• [What you should do]:
Please take the lines from the one holding "Xsaitekpanels (224, 1555)" through the one holding "Screenshot is 135x2576." in the data below and copy them exactly.

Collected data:
Segment Open

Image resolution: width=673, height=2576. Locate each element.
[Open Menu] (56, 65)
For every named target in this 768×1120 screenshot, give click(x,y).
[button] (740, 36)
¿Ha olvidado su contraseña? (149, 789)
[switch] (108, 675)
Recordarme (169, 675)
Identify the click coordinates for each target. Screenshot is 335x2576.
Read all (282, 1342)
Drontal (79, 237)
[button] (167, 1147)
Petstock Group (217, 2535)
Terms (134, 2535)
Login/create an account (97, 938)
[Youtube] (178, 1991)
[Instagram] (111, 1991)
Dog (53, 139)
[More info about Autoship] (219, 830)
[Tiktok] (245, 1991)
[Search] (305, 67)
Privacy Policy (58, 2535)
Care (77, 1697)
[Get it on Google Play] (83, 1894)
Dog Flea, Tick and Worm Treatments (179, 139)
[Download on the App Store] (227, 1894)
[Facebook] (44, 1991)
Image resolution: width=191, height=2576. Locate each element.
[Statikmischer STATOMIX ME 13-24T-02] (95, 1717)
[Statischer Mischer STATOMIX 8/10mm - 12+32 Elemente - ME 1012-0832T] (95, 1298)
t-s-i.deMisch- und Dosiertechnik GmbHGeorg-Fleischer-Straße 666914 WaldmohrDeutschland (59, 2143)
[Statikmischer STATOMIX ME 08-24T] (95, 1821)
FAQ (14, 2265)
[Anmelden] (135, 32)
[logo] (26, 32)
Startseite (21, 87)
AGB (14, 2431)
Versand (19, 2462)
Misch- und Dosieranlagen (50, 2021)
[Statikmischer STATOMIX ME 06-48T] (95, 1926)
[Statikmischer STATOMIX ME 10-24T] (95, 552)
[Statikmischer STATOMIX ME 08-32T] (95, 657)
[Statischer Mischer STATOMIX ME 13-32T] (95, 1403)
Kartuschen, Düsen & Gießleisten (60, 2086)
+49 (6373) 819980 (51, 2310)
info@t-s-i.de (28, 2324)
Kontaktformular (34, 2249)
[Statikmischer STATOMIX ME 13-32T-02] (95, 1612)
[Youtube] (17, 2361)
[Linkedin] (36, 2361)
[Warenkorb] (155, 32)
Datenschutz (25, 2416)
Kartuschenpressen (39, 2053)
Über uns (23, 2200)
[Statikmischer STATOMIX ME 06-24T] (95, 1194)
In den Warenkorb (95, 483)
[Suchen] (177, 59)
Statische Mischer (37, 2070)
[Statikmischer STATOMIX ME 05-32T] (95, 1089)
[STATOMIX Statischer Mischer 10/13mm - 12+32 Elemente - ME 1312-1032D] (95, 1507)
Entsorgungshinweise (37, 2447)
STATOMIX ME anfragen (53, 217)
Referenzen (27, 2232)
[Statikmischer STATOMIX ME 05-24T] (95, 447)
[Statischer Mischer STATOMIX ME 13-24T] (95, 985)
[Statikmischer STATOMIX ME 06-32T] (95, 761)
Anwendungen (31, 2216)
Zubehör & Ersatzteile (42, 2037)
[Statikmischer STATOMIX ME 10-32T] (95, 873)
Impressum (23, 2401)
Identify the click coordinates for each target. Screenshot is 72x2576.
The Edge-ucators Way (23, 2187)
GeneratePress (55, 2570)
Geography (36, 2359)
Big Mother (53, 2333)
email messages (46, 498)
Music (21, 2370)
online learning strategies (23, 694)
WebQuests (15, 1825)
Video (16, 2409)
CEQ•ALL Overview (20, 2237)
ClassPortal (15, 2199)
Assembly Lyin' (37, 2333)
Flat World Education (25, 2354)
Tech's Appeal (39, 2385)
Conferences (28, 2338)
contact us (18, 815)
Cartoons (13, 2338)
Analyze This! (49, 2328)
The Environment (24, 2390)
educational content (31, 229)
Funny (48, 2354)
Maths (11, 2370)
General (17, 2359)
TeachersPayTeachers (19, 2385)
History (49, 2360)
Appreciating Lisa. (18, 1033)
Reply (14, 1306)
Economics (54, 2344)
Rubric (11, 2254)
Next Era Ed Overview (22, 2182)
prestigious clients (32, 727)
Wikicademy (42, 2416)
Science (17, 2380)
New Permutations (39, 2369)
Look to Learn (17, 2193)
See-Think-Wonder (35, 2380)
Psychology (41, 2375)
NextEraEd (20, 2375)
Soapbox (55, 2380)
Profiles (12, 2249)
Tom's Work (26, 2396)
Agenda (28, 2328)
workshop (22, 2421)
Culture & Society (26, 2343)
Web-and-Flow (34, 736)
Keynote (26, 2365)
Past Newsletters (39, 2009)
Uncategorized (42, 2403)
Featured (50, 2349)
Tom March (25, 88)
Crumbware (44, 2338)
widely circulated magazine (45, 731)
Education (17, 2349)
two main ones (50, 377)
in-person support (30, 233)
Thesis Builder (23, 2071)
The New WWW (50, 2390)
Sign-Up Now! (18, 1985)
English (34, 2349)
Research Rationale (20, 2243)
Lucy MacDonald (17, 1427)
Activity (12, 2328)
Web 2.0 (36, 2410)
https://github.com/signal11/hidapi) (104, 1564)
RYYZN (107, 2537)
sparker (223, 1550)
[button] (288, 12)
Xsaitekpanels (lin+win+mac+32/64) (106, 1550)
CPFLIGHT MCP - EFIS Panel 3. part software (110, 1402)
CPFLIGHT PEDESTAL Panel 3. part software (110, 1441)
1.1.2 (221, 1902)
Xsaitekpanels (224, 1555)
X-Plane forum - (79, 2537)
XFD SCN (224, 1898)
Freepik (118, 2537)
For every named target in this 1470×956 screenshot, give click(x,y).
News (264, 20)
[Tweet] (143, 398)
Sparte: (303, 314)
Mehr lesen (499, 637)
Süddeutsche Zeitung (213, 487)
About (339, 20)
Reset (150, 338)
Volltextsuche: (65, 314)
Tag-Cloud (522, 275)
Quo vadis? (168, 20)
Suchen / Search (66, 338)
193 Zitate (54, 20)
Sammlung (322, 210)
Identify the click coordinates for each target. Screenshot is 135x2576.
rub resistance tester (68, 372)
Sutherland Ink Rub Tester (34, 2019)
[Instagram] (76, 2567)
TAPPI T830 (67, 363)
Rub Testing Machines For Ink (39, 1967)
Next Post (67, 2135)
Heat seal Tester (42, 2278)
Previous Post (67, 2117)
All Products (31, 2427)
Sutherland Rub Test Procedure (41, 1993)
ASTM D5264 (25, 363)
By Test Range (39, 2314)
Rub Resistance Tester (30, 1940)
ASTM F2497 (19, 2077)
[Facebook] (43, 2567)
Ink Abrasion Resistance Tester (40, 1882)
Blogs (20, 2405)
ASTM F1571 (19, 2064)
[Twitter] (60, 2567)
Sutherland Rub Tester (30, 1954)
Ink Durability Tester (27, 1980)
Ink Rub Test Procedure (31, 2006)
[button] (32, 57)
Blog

Segment Closed

• [Answer section]:
Xsaitekpanels (224, 1555)
X-Plane forum - (79, 2537)
XFD SCN (224, 1898)
Freepik (118, 2537)
For every named target in this 1470×956 screenshot, give click(x,y).
News (264, 20)
[Tweet] (143, 398)
Sparte: (303, 314)
Mehr lesen (499, 637)
Süddeutsche Zeitung (213, 487)
About (339, 20)
Reset (150, 338)
Volltextsuche: (65, 314)
Tag-Cloud (522, 275)
Quo vadis? (168, 20)
Suchen / Search (66, 338)
193 Zitate (54, 20)
Sammlung (322, 210)
Identify the click coordinates for each target. Screenshot is 135x2576.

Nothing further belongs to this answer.